[What to do]
Pull out every line from the listing that has the word "click".

[Task data]
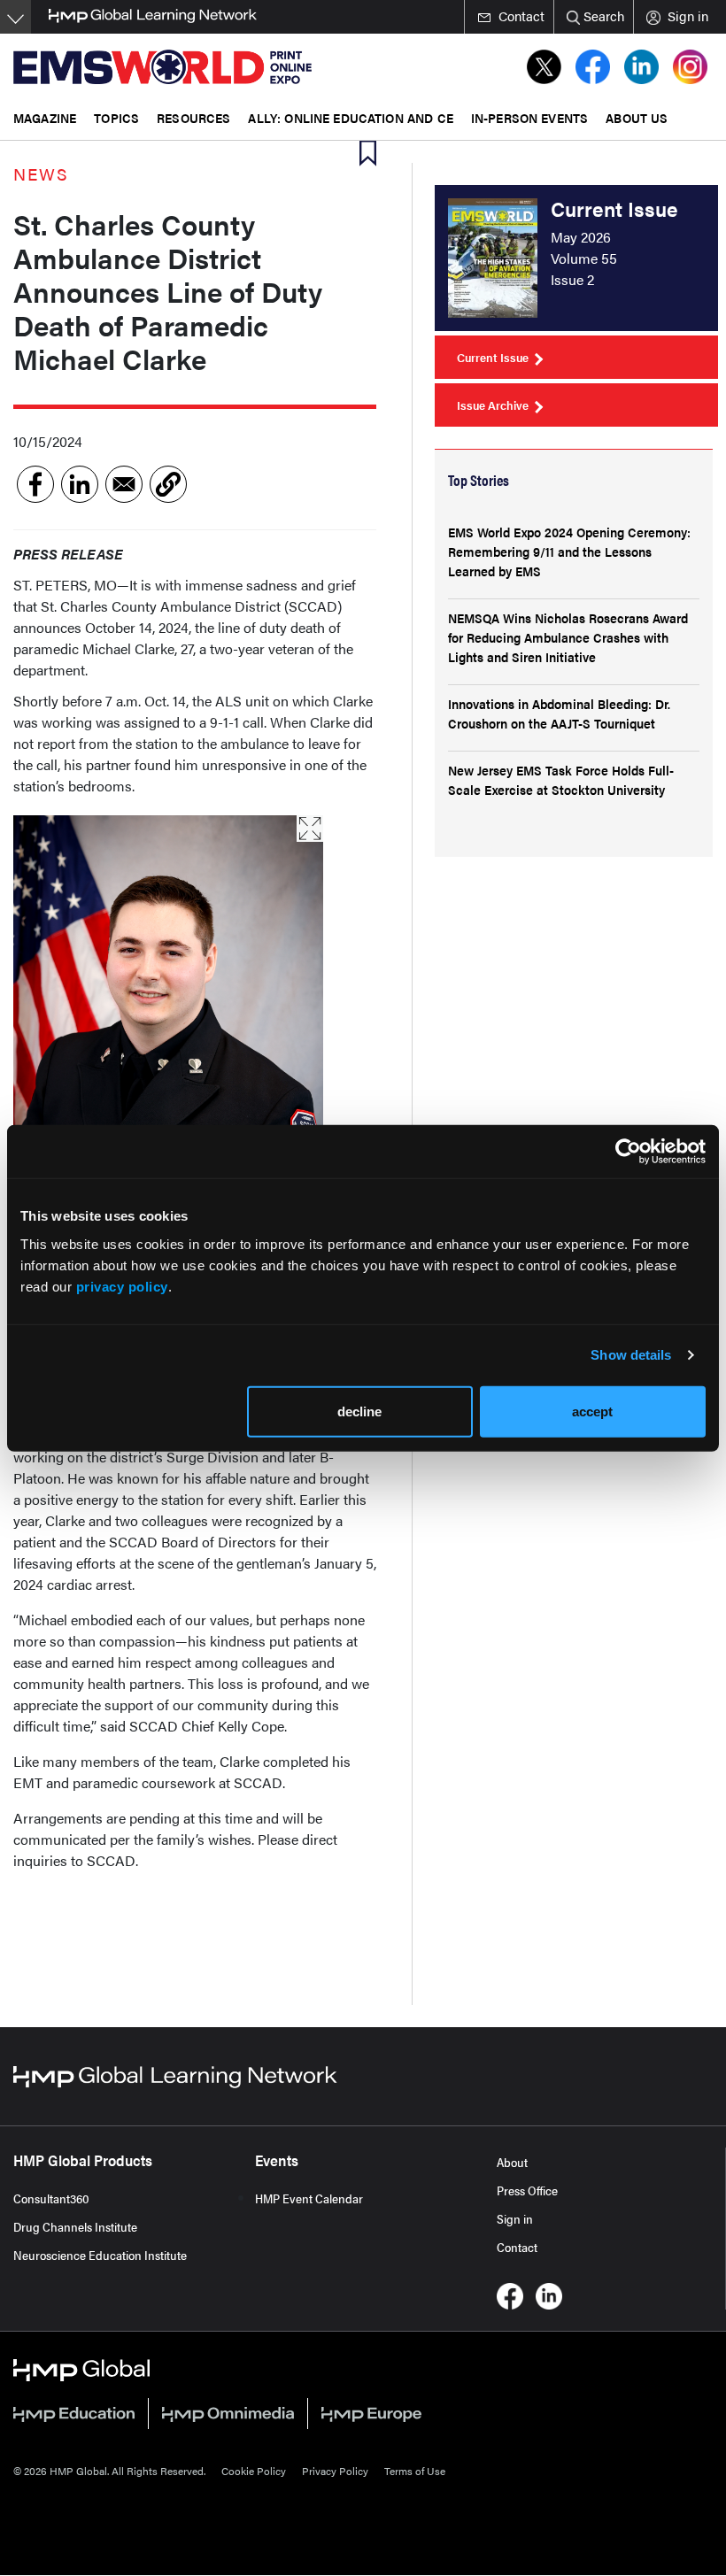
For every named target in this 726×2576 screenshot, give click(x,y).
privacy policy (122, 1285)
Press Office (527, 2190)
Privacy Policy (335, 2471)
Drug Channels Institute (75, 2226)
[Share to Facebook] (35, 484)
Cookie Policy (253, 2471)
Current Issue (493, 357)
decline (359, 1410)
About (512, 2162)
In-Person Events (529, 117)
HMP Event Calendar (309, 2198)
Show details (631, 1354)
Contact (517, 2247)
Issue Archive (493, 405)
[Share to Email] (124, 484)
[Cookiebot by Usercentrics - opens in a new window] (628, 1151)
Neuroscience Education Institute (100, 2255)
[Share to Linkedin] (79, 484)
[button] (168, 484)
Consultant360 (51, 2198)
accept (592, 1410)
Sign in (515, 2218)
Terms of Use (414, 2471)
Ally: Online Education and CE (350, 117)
--
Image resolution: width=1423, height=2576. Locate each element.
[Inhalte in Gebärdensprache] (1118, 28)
---
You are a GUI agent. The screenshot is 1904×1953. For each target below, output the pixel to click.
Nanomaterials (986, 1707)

[Answer to this task]
For every named target in this 726×2576 screenshot, give click(x,y).
You are a GUI agent. The screenshot is 1904×1953. For each target below, output the pixel to click.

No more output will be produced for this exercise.